### WHAT IS NEEDED
Print all of the records below, copying every line without any change.

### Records
<<<<
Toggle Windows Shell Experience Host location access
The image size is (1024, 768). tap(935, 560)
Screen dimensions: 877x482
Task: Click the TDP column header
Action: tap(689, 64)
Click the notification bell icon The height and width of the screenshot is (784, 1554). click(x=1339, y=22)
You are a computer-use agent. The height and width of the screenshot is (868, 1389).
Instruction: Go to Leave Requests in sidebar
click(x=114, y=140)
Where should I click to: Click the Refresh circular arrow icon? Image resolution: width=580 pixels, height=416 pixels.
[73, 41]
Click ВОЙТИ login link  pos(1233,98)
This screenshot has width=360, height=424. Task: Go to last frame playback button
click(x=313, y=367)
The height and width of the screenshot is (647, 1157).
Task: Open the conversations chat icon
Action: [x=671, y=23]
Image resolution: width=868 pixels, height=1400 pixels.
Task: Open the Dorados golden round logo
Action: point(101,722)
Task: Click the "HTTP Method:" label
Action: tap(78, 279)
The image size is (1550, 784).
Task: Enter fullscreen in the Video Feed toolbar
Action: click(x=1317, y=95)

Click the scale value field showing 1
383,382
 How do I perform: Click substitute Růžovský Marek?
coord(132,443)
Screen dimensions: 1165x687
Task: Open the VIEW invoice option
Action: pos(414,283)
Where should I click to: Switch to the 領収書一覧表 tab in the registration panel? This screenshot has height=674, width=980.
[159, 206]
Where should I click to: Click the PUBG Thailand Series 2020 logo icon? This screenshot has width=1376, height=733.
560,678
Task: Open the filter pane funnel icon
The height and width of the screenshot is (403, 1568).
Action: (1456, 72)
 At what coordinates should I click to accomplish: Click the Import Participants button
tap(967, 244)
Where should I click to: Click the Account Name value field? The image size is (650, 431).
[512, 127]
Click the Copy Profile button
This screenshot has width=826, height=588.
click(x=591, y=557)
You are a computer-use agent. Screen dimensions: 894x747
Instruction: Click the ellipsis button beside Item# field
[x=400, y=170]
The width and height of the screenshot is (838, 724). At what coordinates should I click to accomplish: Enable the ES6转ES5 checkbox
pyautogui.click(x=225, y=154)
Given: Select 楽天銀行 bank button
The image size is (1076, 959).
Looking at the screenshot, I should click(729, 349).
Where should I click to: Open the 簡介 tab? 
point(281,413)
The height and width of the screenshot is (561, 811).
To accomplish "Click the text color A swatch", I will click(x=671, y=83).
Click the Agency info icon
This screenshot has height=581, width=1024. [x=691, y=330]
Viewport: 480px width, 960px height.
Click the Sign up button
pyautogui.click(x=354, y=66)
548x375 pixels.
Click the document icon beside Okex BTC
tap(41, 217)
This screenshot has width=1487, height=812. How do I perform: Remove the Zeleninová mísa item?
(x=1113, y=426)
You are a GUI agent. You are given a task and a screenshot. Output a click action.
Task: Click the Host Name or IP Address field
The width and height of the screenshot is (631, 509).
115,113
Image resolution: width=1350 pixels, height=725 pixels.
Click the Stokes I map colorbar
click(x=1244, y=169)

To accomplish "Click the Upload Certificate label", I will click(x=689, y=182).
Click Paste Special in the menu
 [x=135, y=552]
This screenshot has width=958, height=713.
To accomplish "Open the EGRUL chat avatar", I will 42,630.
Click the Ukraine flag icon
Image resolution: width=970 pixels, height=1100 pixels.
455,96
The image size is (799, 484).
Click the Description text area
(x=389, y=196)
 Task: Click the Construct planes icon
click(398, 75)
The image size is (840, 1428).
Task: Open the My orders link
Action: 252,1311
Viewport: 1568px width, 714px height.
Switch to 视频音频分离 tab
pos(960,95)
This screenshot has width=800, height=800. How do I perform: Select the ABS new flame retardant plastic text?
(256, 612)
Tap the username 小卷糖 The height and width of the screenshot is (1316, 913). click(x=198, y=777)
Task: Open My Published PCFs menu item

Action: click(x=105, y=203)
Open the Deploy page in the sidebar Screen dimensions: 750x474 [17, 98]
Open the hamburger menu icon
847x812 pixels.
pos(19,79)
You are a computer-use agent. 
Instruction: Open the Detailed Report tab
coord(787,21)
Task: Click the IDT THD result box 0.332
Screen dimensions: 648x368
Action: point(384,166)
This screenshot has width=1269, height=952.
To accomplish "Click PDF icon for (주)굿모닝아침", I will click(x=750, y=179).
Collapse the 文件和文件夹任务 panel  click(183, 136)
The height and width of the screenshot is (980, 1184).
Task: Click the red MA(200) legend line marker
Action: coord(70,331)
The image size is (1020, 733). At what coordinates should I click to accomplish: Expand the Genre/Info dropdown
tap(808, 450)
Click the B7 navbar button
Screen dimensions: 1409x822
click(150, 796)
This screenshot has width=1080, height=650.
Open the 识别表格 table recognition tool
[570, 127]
>>>>
### SOLUTION FOR THIS EXERCISE
Toggle Windows Shell Experience Host location access
The image size is (1024, 768). tap(935, 560)
Screen dimensions: 877x482
Task: Click the TDP column header
Action: tap(689, 64)
Click the notification bell icon The height and width of the screenshot is (784, 1554). click(x=1339, y=22)
You are a computer-use agent. The height and width of the screenshot is (868, 1389).
Instruction: Go to Leave Requests in sidebar
click(x=114, y=140)
Where should I click to: Click the Refresh circular arrow icon? Image resolution: width=580 pixels, height=416 pixels.
[73, 41]
Click ВОЙТИ login link  pos(1233,98)
This screenshot has width=360, height=424. Task: Go to last frame playback button
click(x=313, y=367)
The height and width of the screenshot is (647, 1157).
Task: Open the conversations chat icon
Action: [x=671, y=23]
Image resolution: width=868 pixels, height=1400 pixels.
Task: Open the Dorados golden round logo
Action: point(101,722)
Task: Click the "HTTP Method:" label
Action: tap(78, 279)
The image size is (1550, 784).
Task: Enter fullscreen in the Video Feed toolbar
Action: click(x=1317, y=95)

Click the scale value field showing 1
383,382
 How do I perform: Click substitute Růžovský Marek?
coord(132,443)
Screen dimensions: 1165x687
Task: Open the VIEW invoice option
Action: pos(414,283)
Where should I click to: Switch to the 領収書一覧表 tab in the registration panel? This screenshot has height=674, width=980.
[159, 206]
Where should I click to: Click the PUBG Thailand Series 2020 logo icon? This screenshot has width=1376, height=733.
560,678
Task: Open the filter pane funnel icon
The height and width of the screenshot is (403, 1568).
Action: (1456, 72)
 At what coordinates should I click to accomplish: Click the Import Participants button
tap(967, 244)
Where should I click to: Click the Account Name value field? The image size is (650, 431).
[512, 127]
Click the Copy Profile button
This screenshot has width=826, height=588.
click(x=591, y=557)
You are a computer-use agent. Screen dimensions: 894x747
Instruction: Click the ellipsis button beside Item# field
[x=400, y=170]
The width and height of the screenshot is (838, 724). At what coordinates should I click to accomplish: Enable the ES6转ES5 checkbox
pyautogui.click(x=225, y=154)
Given: Select 楽天銀行 bank button
The image size is (1076, 959).
Looking at the screenshot, I should click(729, 349).
Where should I click to: Open the 簡介 tab? 
point(281,413)
The height and width of the screenshot is (561, 811).
To accomplish "Click the text color A swatch", I will click(x=671, y=83).
Click the Agency info icon
This screenshot has height=581, width=1024. [x=691, y=330]
Viewport: 480px width, 960px height.
Click the Sign up button
pyautogui.click(x=354, y=66)
548x375 pixels.
Click the document icon beside Okex BTC
tap(41, 217)
This screenshot has width=1487, height=812. How do I perform: Remove the Zeleninová mísa item?
(x=1113, y=426)
You are a GUI agent. You are given a task and a screenshot. Output a click action.
Task: Click the Host Name or IP Address field
The width and height of the screenshot is (631, 509).
115,113
Image resolution: width=1350 pixels, height=725 pixels.
Click the Stokes I map colorbar
click(x=1244, y=169)

To accomplish "Click the Upload Certificate label", I will click(x=689, y=182).
Click Paste Special in the menu
 [x=135, y=552]
This screenshot has width=958, height=713.
To accomplish "Open the EGRUL chat avatar", I will 42,630.
Click the Ukraine flag icon
Image resolution: width=970 pixels, height=1100 pixels.
455,96
The image size is (799, 484).
Click the Description text area
(x=389, y=196)
 Task: Click the Construct planes icon
click(398, 75)
The image size is (840, 1428).
Task: Open the My orders link
Action: 252,1311
Viewport: 1568px width, 714px height.
Switch to 视频音频分离 tab
pos(960,95)
This screenshot has width=800, height=800. How do I perform: Select the ABS new flame retardant plastic text?
(256, 612)
Tap the username 小卷糖 The height and width of the screenshot is (1316, 913). click(x=198, y=777)
Task: Open My Published PCFs menu item

Action: click(x=105, y=203)
Open the Deploy page in the sidebar Screen dimensions: 750x474 [17, 98]
Open the hamburger menu icon
847x812 pixels.
pos(19,79)
You are a computer-use agent. 
Instruction: Open the Detailed Report tab
coord(787,21)
Task: Click the IDT THD result box 0.332
Screen dimensions: 648x368
Action: point(384,166)
This screenshot has width=1269, height=952.
To accomplish "Click PDF icon for (주)굿모닝아침", I will click(x=750, y=179).
Collapse the 文件和文件夹任务 panel  click(183, 136)
The height and width of the screenshot is (980, 1184).
Task: Click the red MA(200) legend line marker
Action: coord(70,331)
The image size is (1020, 733). At what coordinates should I click to accomplish: Expand the Genre/Info dropdown
tap(808, 450)
Click the B7 navbar button
Screen dimensions: 1409x822
click(150, 796)
This screenshot has width=1080, height=650.
Open the 识别表格 table recognition tool
[570, 127]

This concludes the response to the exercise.